For some reason I feel the need to toughen myself up. Now I know what you’re thinking “Jamie, we already consider you a man’s man now”. I thank you for your silent accolades. However, there is this spot deep inside of me that is either a primal need to become one with nature or a death wish. It’s hard to tell it’s so dark in there.
So I decided to ignore these warnings posted at the trailhead, and go against my better judgment that states you shouldn’t hike alone on such trials and forged ahead. I asked a local that has been here for some time “Those warnings are just to keep the tourist from wandering off the trails, right?” “No, not really, “ he replied in a matter-of-fact tone. “They’re out there. The rattlers like to sun themselves on the trails this time of year, and bears are getting hungry for winter. And you know how cougars get?” I nodded as if he was telling me about which nozzle on the vacuum to use when cleaning the couch cushions. “Best pay attention to them,” he added.
Rangers. What do they know? They’re just mall cops surrounded by trees.
So off I go. If you recall the last hike was a bit too strenuous. So I chose a new one called Hogback Ridge, which is slightly less elevated, and about the same length. I figured I could handle it. I’m as good a hiker as the next man. Providing the next man is Michael J. Fox. The only problem was I wasn’t on Hogback Trail. I took the wrong turn and found myself on an old miners trail. The Native Americans called it “Crapawa Meoka Hey” which translates to “I Just Soiled My Buckskins”. You see other hikers on the designated trails all the time regardless of the day. No one was on this one.
I went about a mile and a half down the trail and wondered when it would start to loop around the ridge. As it wound its way, turning down into ravines ever so often I realized how alone I really was. I figured I would give it another half mile or so and then head back. I hate not finishing a trail loop once I start it. I looked ahead and saw a rather large ravine, overgrown with brush and bramble. As I got closer I thought, “If this was a movie it would make a good place for an ambush.” As I entered the hollow a small chipmunk ran past. Out loud I murmured, in case it helped, “I guess it’s safe if you’re here, eh?” And then I heard it, only once, but clear, a low, deep, growl. It had to be only a few feet away. It had that staccato sound which you often hear in house cats. But this was deeper and I wasn’t in a house.

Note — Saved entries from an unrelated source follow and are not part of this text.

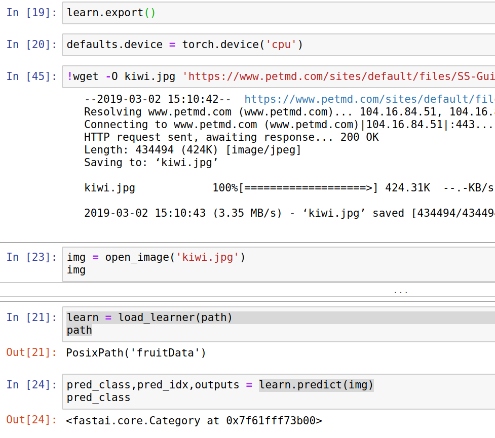Click the fastai.core.Category output text

pyautogui.click(x=194, y=420)
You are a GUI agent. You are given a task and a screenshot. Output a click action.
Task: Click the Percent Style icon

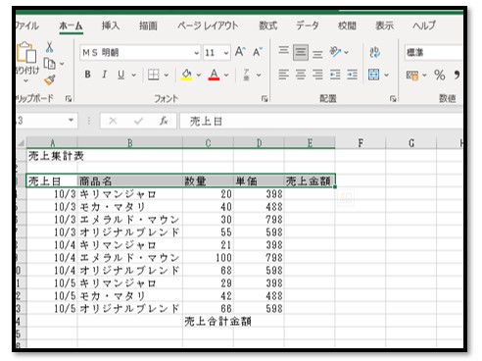440,75
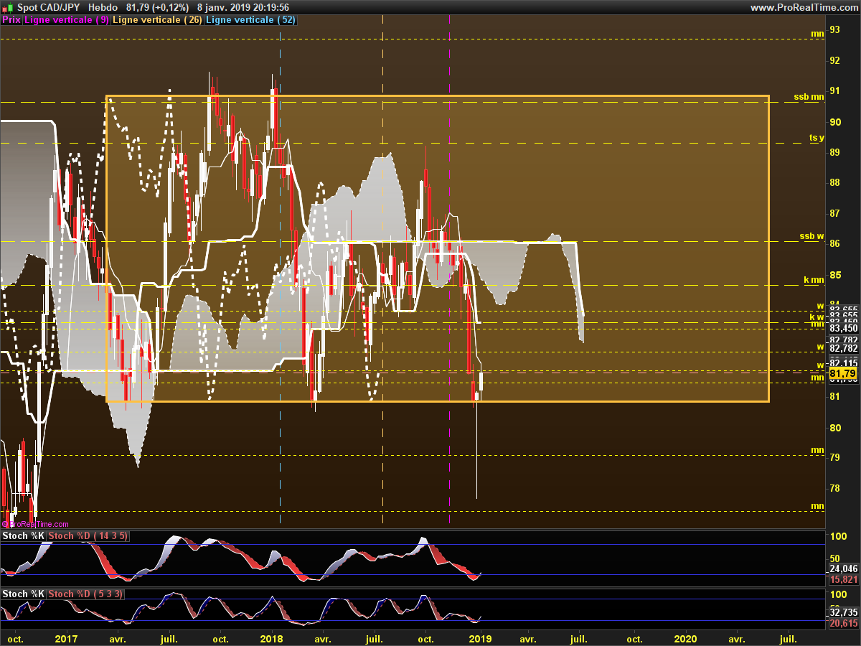Image resolution: width=861 pixels, height=646 pixels.
Task: Click the candlestick chart icon beside Spot CAD/JPY
Action: 8,7
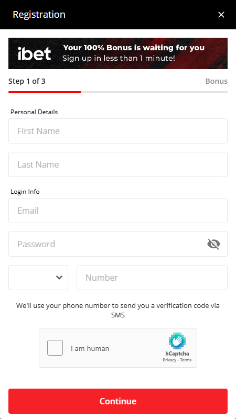The width and height of the screenshot is (236, 419).
Task: Focus the First Name input field
Action: point(118,131)
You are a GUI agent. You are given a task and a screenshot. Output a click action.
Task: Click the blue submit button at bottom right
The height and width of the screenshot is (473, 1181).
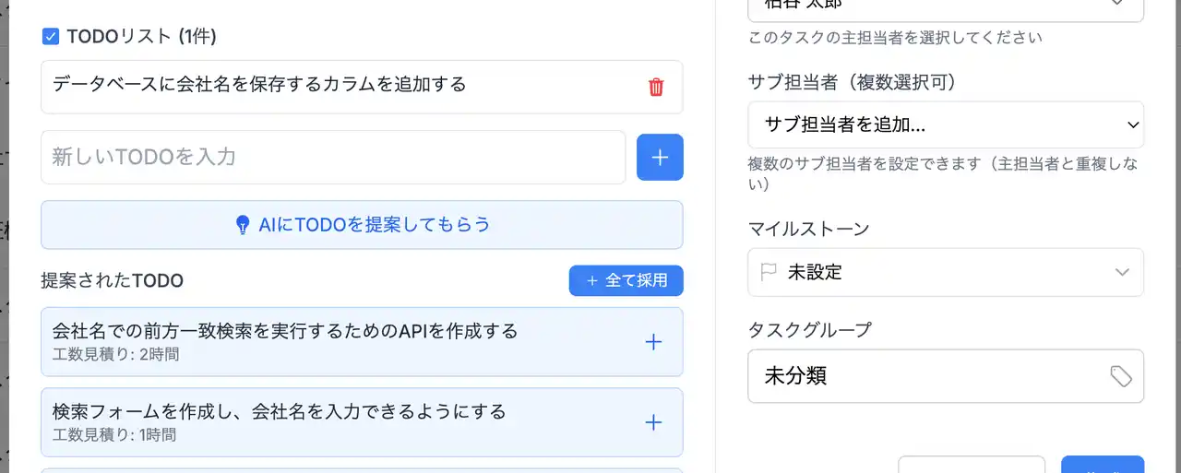point(1102,465)
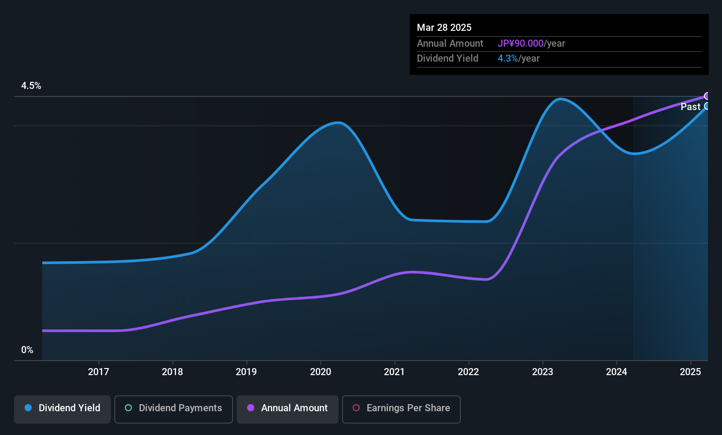Select the purple annual amount endpoint marker
This screenshot has height=435, width=722.
(707, 96)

I looked deep into the brush but couldn’t see a thing. I raised my walking stick like I could actually do something with it and wished my dog Daisy was there. Not that she could defend me, but I would make my escape while she's being devoured. I slowly backed out, while always peering, straining to see through the branches. A few more steps. Did I really hear it? Yes, I know I did. Now about twenty yards away, I picked up two small rocks and tossed them into where I thought the sound came from. I waited. Nothing. I just know that thing wants to bite my head off. That’s where all the fatty goodness is stored. I picked up the pace, turning every once in a while, expecting to see something leaping after me, but nothing came. When I got back to the trailhead I thought I’d never do that again. At least not for a few weeks anyway.